▸ Provided records:
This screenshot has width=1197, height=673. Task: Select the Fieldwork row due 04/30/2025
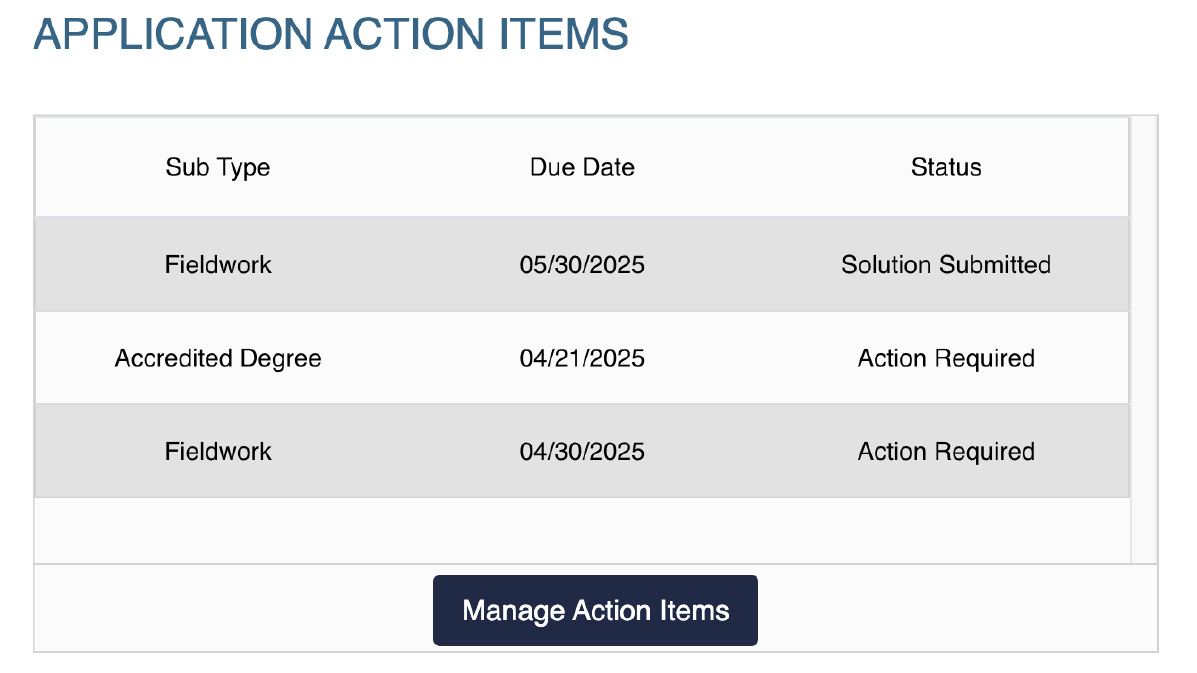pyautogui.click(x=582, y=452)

...

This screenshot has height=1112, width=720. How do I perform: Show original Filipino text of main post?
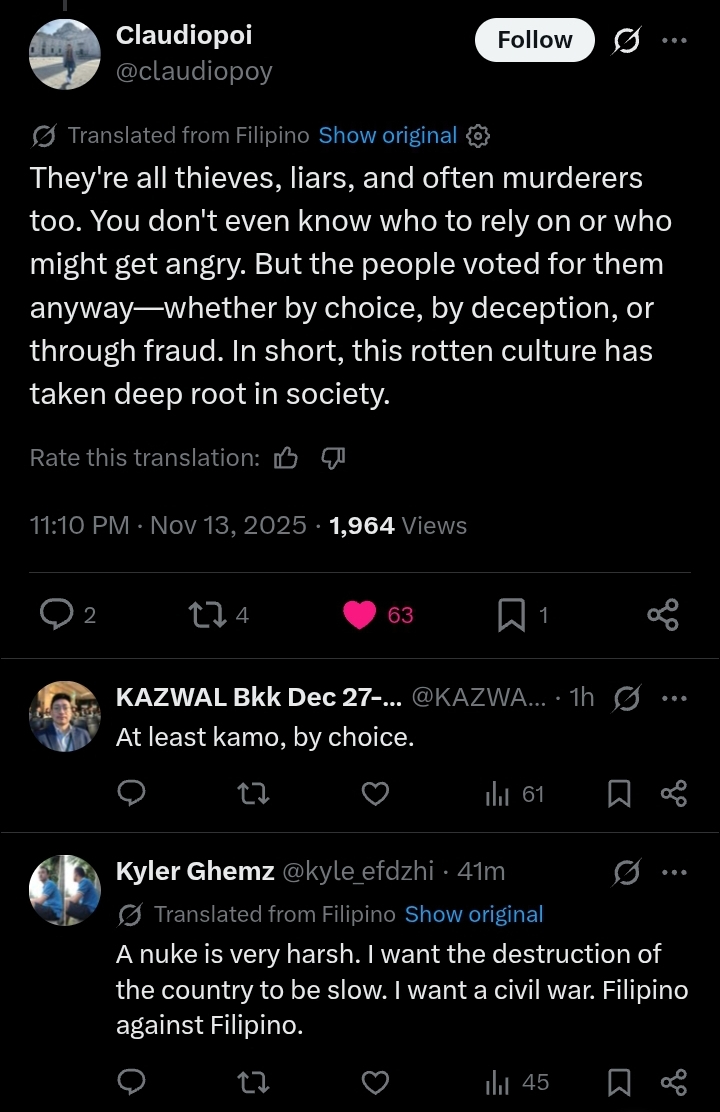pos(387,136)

--

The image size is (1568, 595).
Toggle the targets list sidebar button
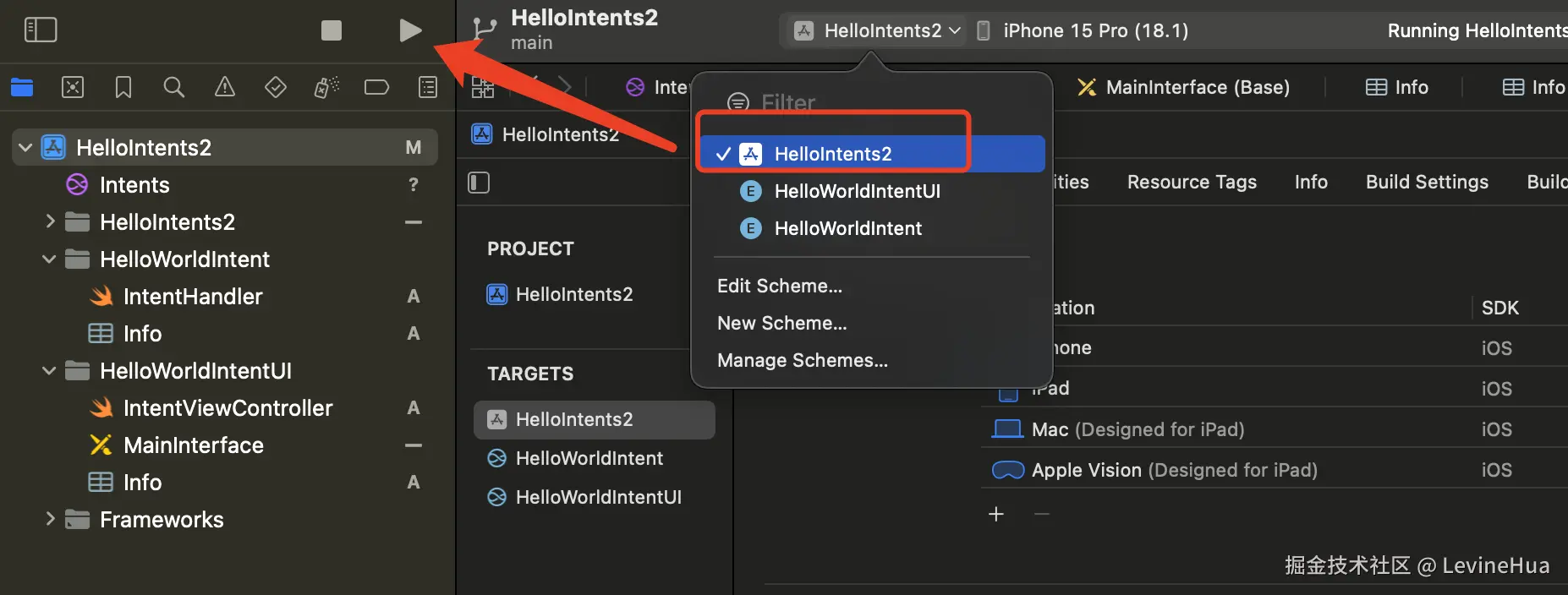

▸ Problem description: Can you reproduce, word for word, the stretch of the listing that starts with the line containing "This screenshot has width=1197, height=673." and ends with the line containing "pyautogui.click(x=582, y=452)", both of those lines included? Leave the pictures out.

▸ Task answer:
This screenshot has width=1197, height=673. Task: Select the Fieldwork row due 04/30/2025
pyautogui.click(x=582, y=452)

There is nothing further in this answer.